Photographic Evidence Examples of Cobb with twisted tape pattern
1. MEARS 301123 1914 era Ty Cobb bat with twisted tape pattern (copy enclosed)
2. MEARS Data Base Image Ty Cobb examining tape handle on bat
3. MEARS Data Base Image Ty Cobb leaning on bat with tape (copy enclosed)
Therefore, through actual examined bats, written accounts, and photographic documentation, it is confirmed that Ty Cobb used H&B bats with a similarly applied tape application.
In conclusion to the evaluation of game use, it is in my researched opinion that the examined Ty Cobb Louisville Slugger 125 model bat would have been used by Ty Cobb over the course of several weeks, months, or possibly years. The presence of deadwood, patina, and overall characteristics are consistent with an extended period of game use.
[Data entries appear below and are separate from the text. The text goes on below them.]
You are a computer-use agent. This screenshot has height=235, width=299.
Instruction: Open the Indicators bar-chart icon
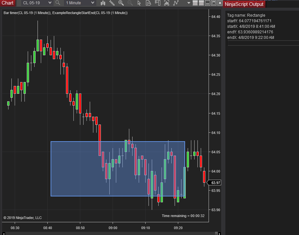tap(167, 3)
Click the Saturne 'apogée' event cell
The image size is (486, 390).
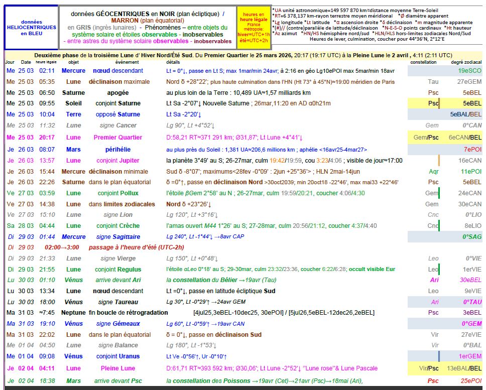tap(118, 93)
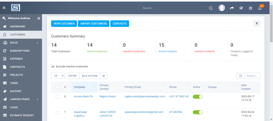Open the timesheets clock icon
Viewport: 273px width, 121px height.
[250, 8]
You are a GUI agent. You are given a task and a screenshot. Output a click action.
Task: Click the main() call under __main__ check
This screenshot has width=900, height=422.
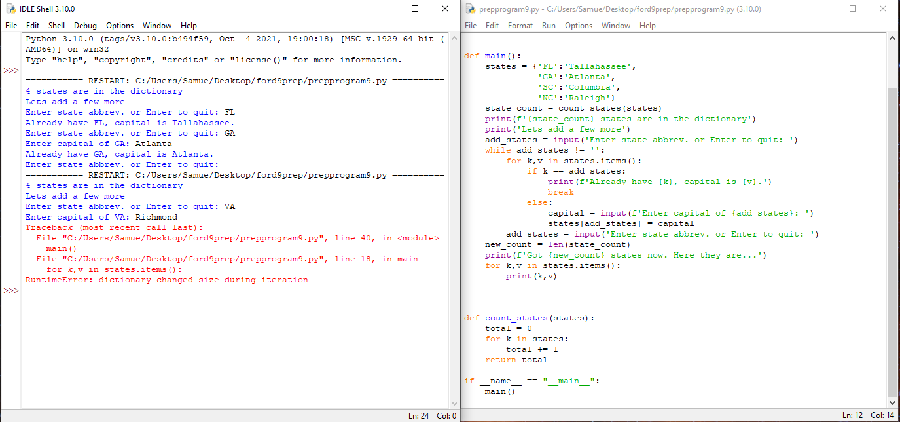(501, 391)
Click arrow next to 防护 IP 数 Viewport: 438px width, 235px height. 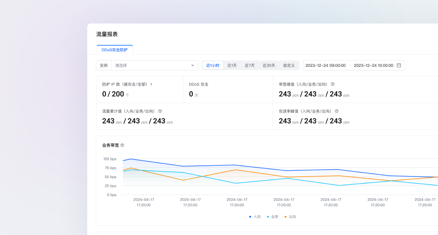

I base my observations and supporting opinion off of years of experience and the comparative analysis and evaluation of thousands of bats.
Grading: A base grade of 5 points was established as the bat was consistent with H&B records with respects to model (C28), Length (34.5″), and current weight (37.6 ounces). The maximum allowance of 3 points was assigned for optimal game use. 2 final points were awarded for reasonable and verifiable provenance and player traits, i.e. tobacco, remnants of twisted handle tape, concentrated area of contact. 1 point was subtracted for the absence of the original handle tape.
Final Grade: MEARS A9/Troy R. Kinunen
Conclusion: For our December 21st – 30th, 2010 MEARS Winter Elite Auction, we are very proud to offer what we consider to be the finest Ty Cobb game used (and signed) bat ever offered. Throughout the history of MEARS, we have been contracted to evaluate a select grouping of high grade Cobb game used bats. Based on their own merit, each high grade bat can be considered a trophy to their owner. Those examples include vault marked examples, side written specimens, and examples with iron clad provenance. If asked, I would be proud to own any one of those previous examined bats, and the current owners can remain proud to have them in their collections. But, if asked, could I have my choice of any, the Lake Oscawana Ty Cobb bat would be my first choice.
Graded a MEARS A9, the overall personality of this bat sets it apart from all peers. With iron clad provenance, factory documented length (34.5”), weight (37.6 ounces), model (C28), desirable personal player traits (taped handle pattern, tobacco juice, and Ty Cobb’s dipped sweet spot) and the unique and personal autograph with dated inscription, the combination of these factors make this bat the finest example extant.
The winning bidder will receive documentation in the form of JSA Autograph Full Letter of Authenticity, Letter of Opinion MEARS A9 by Troy R. Kinunen, Letter of Authenticity from PSA/DNA John Taube GU9, and letter of provenance from the grandson of Al Johnson, our consignor.